Here's the other issue: recent phones like the Nexus 6P have a smaller set of USB Ethernet drivers enabled in the stock distro.  So with the BeagleBone in its default configuration, the Nexus 5X sees the ethernet interface just fine, but the Nexus 6P doesn't.

Fortunately, the g_multi can pretend to be one of two different *types* of USB Ethernet device.  The default is RNDIS, which apparently is a common thing on Windows, and is one of the drivers that got removed on the Nexus 6P.  The other is CDC, which is apparently a cleaner standard that manufacturers of USB Ethernet adapters can follow (so that each manufacturer doesn't have to invent their own driver interface).

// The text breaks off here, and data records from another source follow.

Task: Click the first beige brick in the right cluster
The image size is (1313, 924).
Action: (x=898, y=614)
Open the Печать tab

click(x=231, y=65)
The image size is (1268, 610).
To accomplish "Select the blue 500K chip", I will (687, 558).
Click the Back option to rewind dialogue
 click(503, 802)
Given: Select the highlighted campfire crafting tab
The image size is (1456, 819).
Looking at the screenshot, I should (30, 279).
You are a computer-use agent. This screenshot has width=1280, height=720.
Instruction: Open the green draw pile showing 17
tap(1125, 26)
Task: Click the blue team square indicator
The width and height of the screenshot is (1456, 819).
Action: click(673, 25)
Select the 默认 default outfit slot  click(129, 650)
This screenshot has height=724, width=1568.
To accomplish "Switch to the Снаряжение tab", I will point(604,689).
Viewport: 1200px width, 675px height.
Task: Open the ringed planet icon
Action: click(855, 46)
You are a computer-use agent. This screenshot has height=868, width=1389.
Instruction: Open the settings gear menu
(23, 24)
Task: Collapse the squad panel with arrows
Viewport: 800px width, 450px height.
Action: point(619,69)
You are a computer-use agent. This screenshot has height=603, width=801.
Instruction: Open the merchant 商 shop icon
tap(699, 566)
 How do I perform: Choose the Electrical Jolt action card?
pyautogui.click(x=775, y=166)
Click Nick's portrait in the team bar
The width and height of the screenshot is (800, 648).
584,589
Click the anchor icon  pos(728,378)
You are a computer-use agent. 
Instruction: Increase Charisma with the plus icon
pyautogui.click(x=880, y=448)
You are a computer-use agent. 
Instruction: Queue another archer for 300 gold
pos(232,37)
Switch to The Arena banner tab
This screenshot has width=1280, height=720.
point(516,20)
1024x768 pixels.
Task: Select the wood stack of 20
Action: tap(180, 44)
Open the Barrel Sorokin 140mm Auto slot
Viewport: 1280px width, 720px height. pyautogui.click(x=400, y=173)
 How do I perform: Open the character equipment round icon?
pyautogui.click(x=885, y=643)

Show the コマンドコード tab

Annoyingly, I can't find docs on g_multi's module parameters anywhere.  But I did manage to switch my BeagleBone from RNDIS to CDC ethernet with this change to /opt/scripts/boot/

As you can see, I just commented out the block of code that decides how to load g_multi, and instead I load the standalone g_cdc CDC Ethernet driver.  (This means you'll no longer get the USB storage and serial interfaces):

 # Added these two lines:  
 modprobe g_cdc ${g_network}  
 # And commented out this big block:  
 ##g_multi: Do we have image file?  
 #if [ -f ${usb_image_file} ] ; then  
 #    modprobe g_multi file=${usb_image_file} cdrom=0 ro=0 stall=0 removable=1 nofua=1 ${g_network} || true  
 #    usb0="enable"  
 #    ttyGS0="enable"  
 #    #g_multi: Do we have a non-rootfs "fat" partition?  
 #    unset root_drive  
 #    root_drive="$(cat /proc/cmdline | sed 's/ /\n/g' | grep root=UUID= | awk -F 'root=' '{print $2}' || true)"  
 #    if [ ! "x${root_drive}" = "x" ] ; then  
 #        root_drive="$(/sbin/findfs ${root_drive} || true)"  
 #    else  
 #        root_drive="$(cat /proc/cmdline | sed 's/ /\n/g' | grep root= | awk -F 'root=' '{print $2}' || true)"  
 #    fi  
 #    if [ "x${root_drive}" = "x/dev/mmcblk0p1" ] || [ "x${root_drive}" = "x/dev/mmcblk1p1" ] ; then  
 #        #g_ether: Do we have udhcpd/dnsmasq?  
 #        if [ -f /usr/sbin/udhcpd ] || [ -f /usr/sbin/dnsmasq ] ; then  
 #            modprobe g_ether ${g_network} || true  
 #            usb0="enable"  
 #        else  
 #            #g_serial: As a last resort...  
 #            modprobe g_serial || true  
 #            ttyGS0="enable"  
 #        fi  
 #    else  
 #        boot_drive="${root_drive%?}1"  
 #        modprobe g_multi file=${boot_drive} cdrom=0 ro=0 stall=0 removable=1 nofua=1 ${g_network} || true  
 #        usb0="enable"  
 #        ttyGS0="enable"  
 #    fi  

Be careful not to comment too much: you still want the "if [ "x${usb0}" = "xenable" ] " block below to be active so that the network interface gets set up correctly.

You might want to do all this while booted from a microSD card so that if you screw it up and can't access the BeagleBone over USB anymore, you can just pop out the card and fix from your PC.